• **TEKST ŹRÓDŁOWY**
++++

[LU] Karmel - rudy, dlugowlosy - ma dom! :-)

Koty i kotki do adopcji

Moderatorzy: Estraven, LimLim, Moderatorzy

Post » Pon lut 25, 2008 9:45 [LU] Karmel - rudy, dlugowlosy - ma dom! :-)

Karmel zostal znaleziony na ulicy i przekazany do schroniska.
Obrazek
Tam go wykastrowali i zabralam go domu.
Obrazek
Z sierscia nie dalo sie nic zrobic, trzeba bylo jechac do fryzjera i golic..
Po fryzjerze kicio mogl sie przynajmniej normalnie ruszac.
Obrazek
I umyc..
Obrazek

Karmel lubi asystowac w kuchni.. :twisted:
Obrazek
Obrazek
Obrazek

A poza tym spac...
Obrazek
Obrazek

Zostal oceniony przez weta na ok. 7 lat. Jest bardzo spokojny, cierpliwy i uwielbia byc z ludzmi. Kladzie sie obok, albo przychodzi i paca lapka. :-)

++++

• **POLECENIE 1**
Przepisz z tekstu o kocie Karmelu fragment od słów „Karmel zostal znaleziony” aż do słów „przynajmniej normalnie ruszac.”.
• **POLECENIE 2**
Dopisz dalszy ciąg tekstu o kocie Karmelu, zaczynając od miejsca, w którym się kończy.

Dane źródłowe:
++++

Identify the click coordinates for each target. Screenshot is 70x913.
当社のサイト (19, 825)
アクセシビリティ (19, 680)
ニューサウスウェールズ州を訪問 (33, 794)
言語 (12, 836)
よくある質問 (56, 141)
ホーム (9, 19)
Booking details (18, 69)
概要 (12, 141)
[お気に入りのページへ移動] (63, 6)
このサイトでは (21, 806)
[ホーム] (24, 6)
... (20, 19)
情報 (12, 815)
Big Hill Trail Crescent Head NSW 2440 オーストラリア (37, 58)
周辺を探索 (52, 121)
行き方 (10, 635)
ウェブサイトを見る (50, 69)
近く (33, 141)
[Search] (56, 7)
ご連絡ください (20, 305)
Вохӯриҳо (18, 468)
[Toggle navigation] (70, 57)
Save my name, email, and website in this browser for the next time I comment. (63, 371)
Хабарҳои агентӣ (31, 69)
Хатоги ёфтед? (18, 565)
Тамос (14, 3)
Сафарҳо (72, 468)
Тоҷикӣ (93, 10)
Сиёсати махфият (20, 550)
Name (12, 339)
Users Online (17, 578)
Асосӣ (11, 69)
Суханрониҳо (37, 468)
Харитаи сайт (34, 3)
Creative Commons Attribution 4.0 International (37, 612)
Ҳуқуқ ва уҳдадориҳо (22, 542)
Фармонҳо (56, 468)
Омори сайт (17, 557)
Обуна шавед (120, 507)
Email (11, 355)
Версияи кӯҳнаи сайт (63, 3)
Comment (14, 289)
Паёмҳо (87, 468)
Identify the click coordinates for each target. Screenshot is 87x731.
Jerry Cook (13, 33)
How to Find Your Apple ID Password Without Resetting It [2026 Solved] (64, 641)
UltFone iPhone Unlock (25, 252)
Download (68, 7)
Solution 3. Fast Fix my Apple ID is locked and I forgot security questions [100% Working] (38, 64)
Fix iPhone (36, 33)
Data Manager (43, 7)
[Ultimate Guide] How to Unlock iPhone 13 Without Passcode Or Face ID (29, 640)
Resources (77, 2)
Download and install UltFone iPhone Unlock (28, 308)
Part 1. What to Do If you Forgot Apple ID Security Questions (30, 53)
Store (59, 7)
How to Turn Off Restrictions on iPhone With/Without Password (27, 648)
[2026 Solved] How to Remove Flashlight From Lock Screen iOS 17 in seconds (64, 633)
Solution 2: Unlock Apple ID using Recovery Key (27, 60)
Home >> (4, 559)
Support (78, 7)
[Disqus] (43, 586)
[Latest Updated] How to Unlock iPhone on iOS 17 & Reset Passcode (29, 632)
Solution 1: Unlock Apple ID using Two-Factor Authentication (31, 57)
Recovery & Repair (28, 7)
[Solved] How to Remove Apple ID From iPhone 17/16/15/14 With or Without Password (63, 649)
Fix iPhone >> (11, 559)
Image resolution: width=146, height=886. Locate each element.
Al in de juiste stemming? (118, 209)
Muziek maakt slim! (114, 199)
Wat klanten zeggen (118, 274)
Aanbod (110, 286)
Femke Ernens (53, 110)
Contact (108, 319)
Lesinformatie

++++

• **ODPOWIEDŹ 1**
Karmel zostal znaleziony na ulicy i przekazany do schroniska.
Obrazek
Tam go wykastrowali i zabralam go domu.
Obrazek
Z sierscia nie dalo sie nic zrobic, trzeba bylo jechac do fryzjera i golic..
Po fryzjerze kicio mogl sie przynajmniej normalnie ruszac.

• **ODPOWIEDŹ 2**
Niestety nie powinien byc w domu z innymi kotami, bo bedzie leciec futro. Nie ma za to problemu z psem. Nie zwraca na niego uwagi, wiec jesli i pies jest przyjazny, to powinno byc dobrze. Kot nie ucieka, nie prycha, nie drapie na widok psow. Ale jak Maks zaczal sie zbytnio spoufalac, to zostal naburczany i juz czuje respekt. :-)
Karmel jest juz na allegro, ale oczywiscie dom zostanie wybrany po rozmowach.
Obrazek Obrazek Obrazek

Watek na Persji:
http://forum.e-wind.pl/viewtopic.php?t=2968&start=0
Ostatnio edytowano Pon cze 22, 2009 13:57 przez Edzina, łącznie edytowano 2 razy
dorzuć się do sterylek: https://www.ratujemyzwierzaki.pl/azg dla bezdomnych: KRS 0000338819

Edzina

 
Posty: 4524
Od: Czw lut 10, 2005 12:07

Post » Pon lut 25, 2008 11:24

Piękny!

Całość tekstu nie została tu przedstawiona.